SET TASK: Gather every line in the records below that contains the word "field", and copy each one.

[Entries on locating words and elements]
───

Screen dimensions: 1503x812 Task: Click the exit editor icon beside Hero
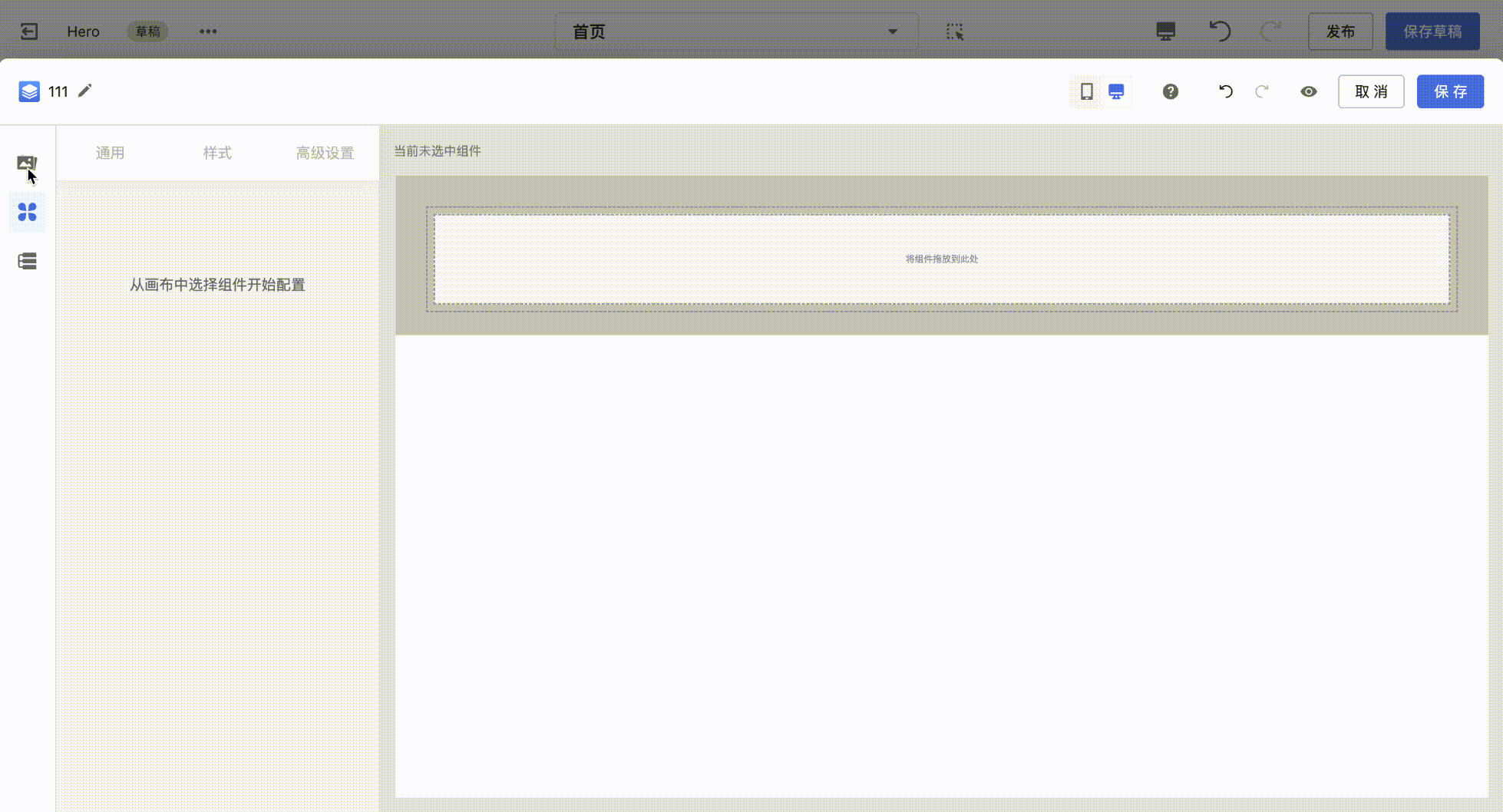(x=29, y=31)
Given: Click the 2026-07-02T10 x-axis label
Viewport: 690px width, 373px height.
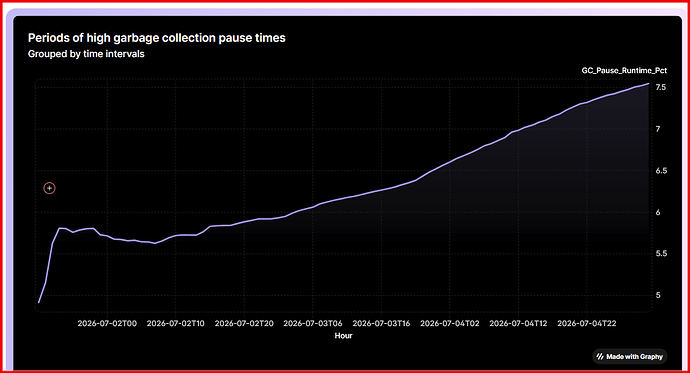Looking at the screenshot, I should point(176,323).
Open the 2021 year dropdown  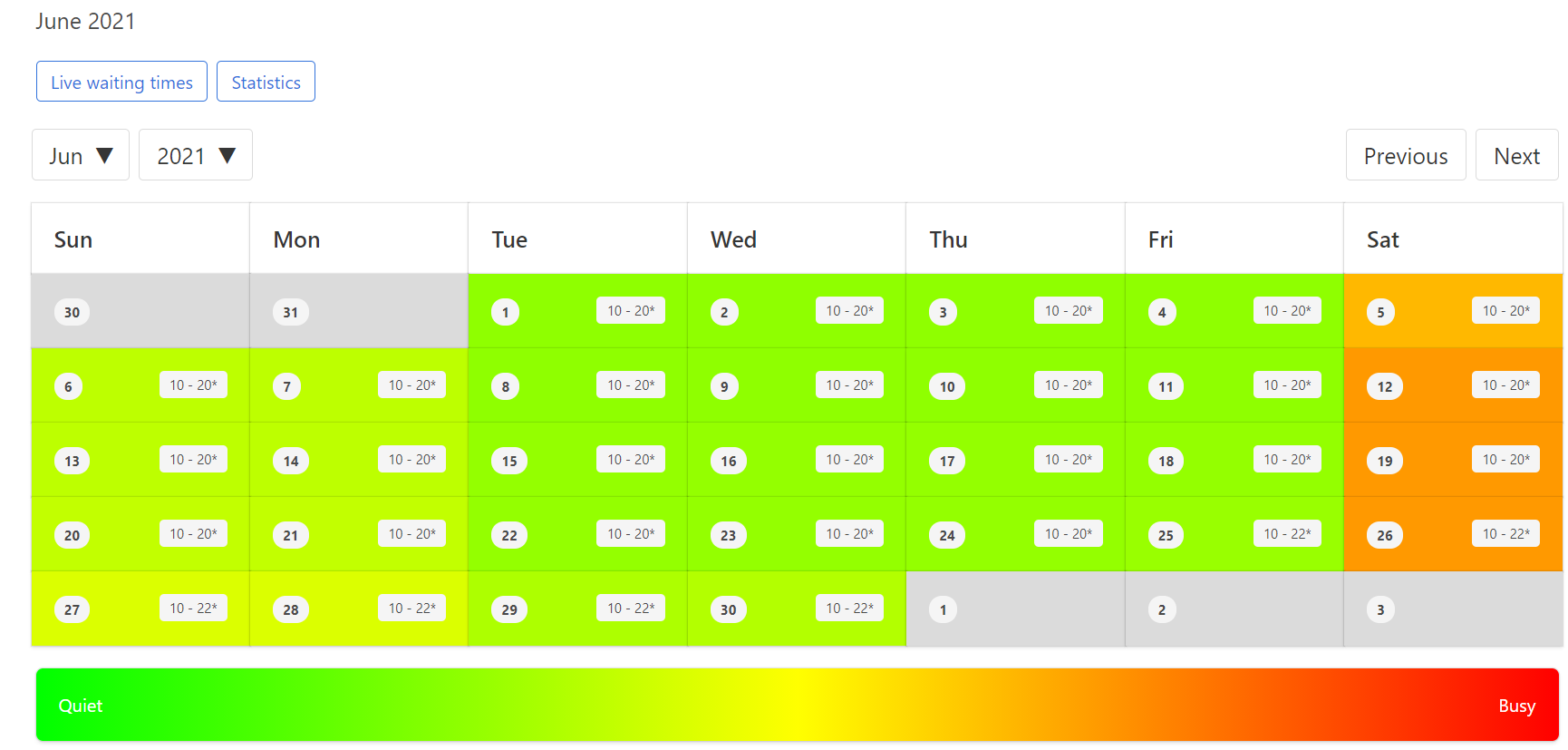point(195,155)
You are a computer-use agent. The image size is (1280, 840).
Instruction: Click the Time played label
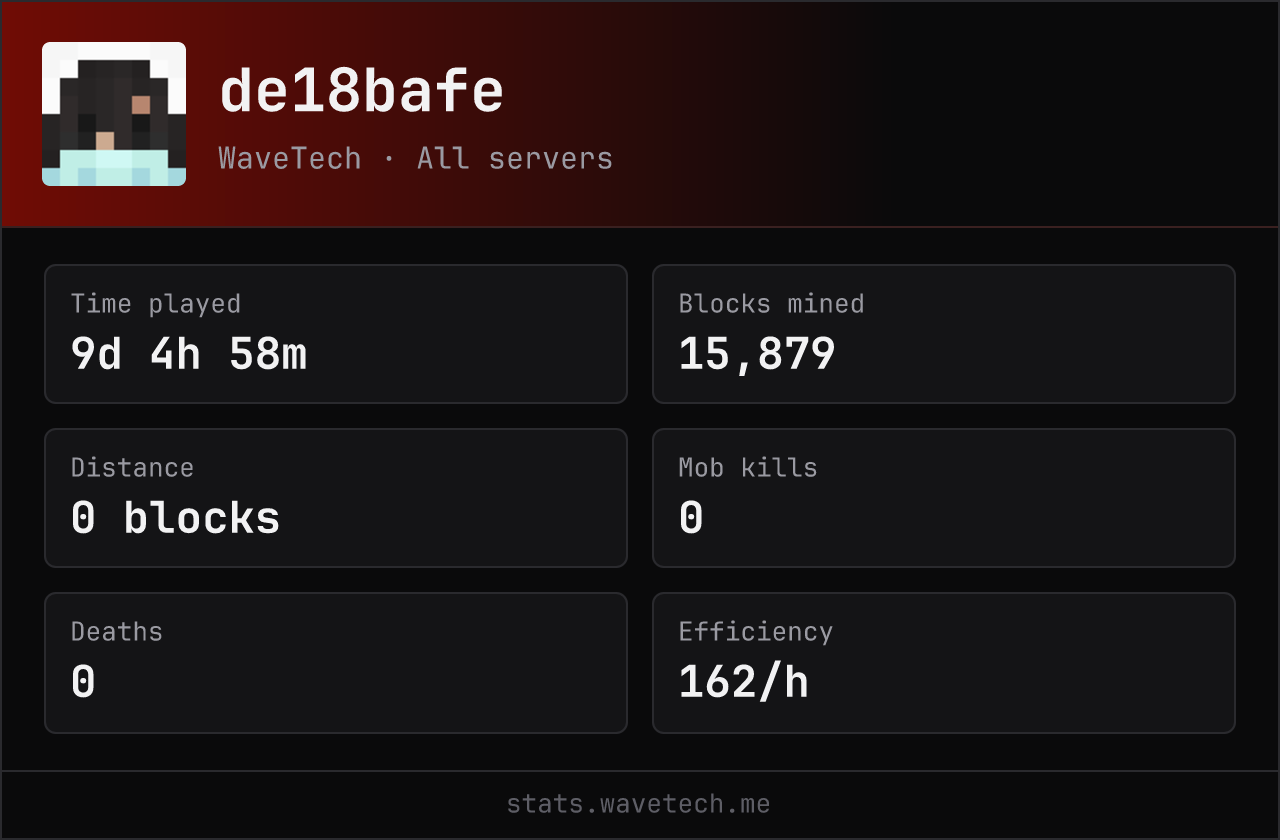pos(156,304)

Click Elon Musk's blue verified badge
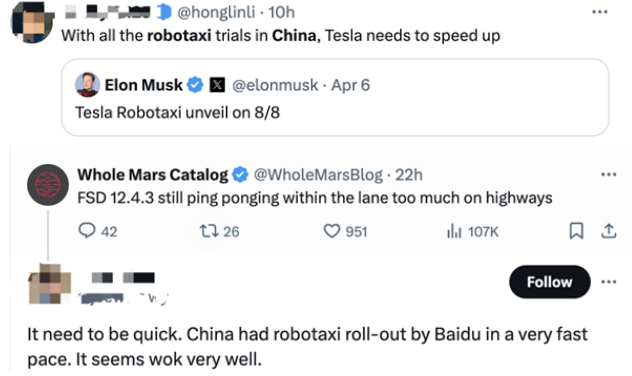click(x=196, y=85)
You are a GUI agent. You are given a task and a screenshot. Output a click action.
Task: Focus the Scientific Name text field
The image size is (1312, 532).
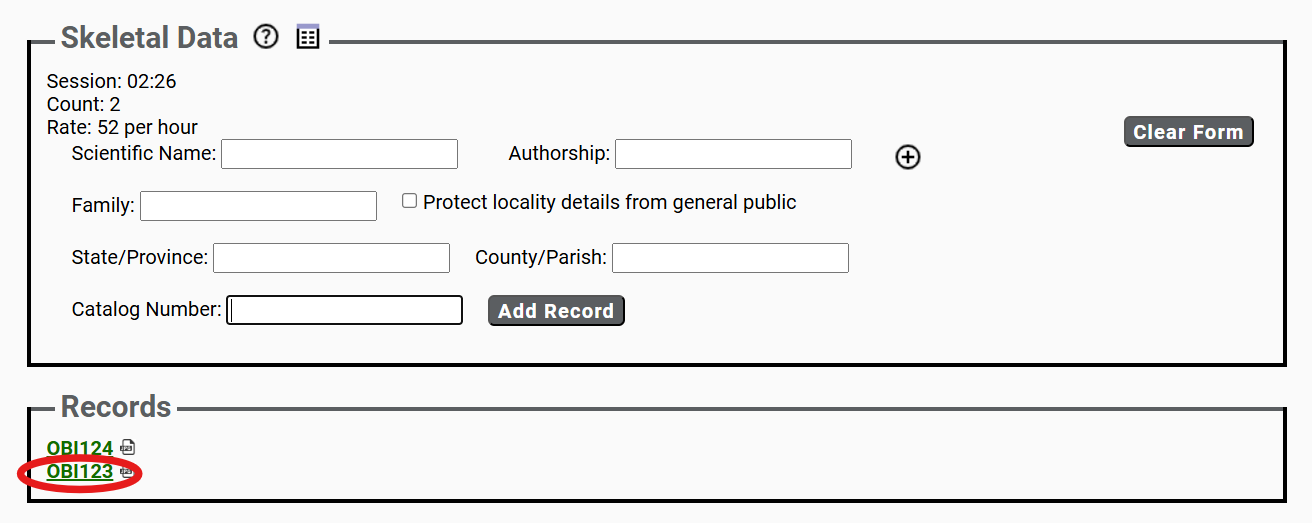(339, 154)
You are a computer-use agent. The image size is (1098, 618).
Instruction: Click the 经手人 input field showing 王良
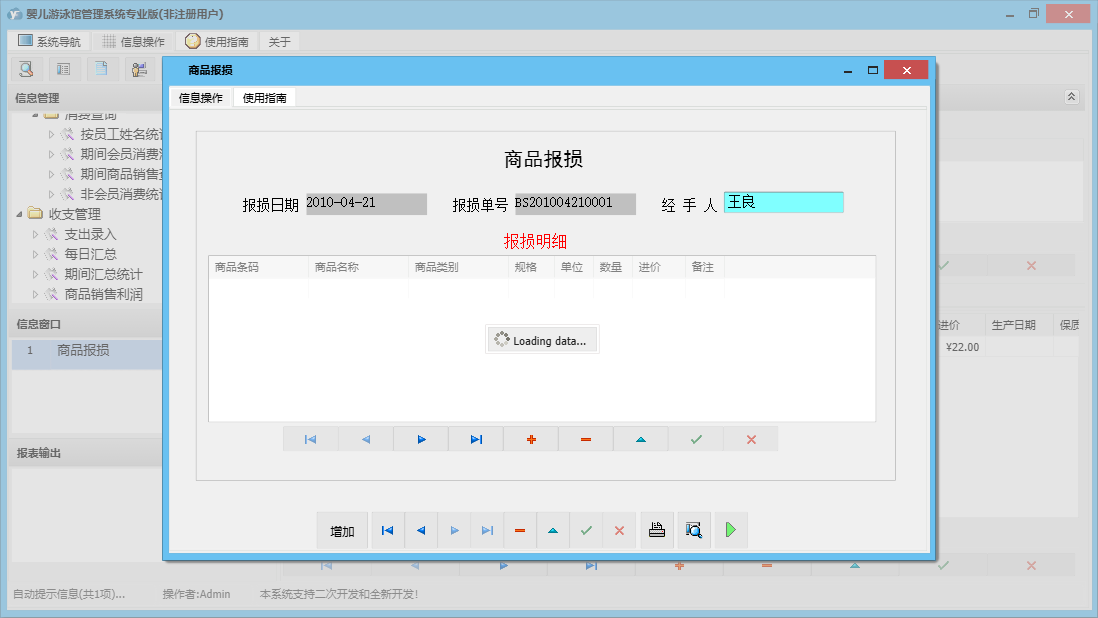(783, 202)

───

RIGHT ANSWER:
Task: Focus the Scientific Name text field
Instruction: Click the 经手人 input field showing 王良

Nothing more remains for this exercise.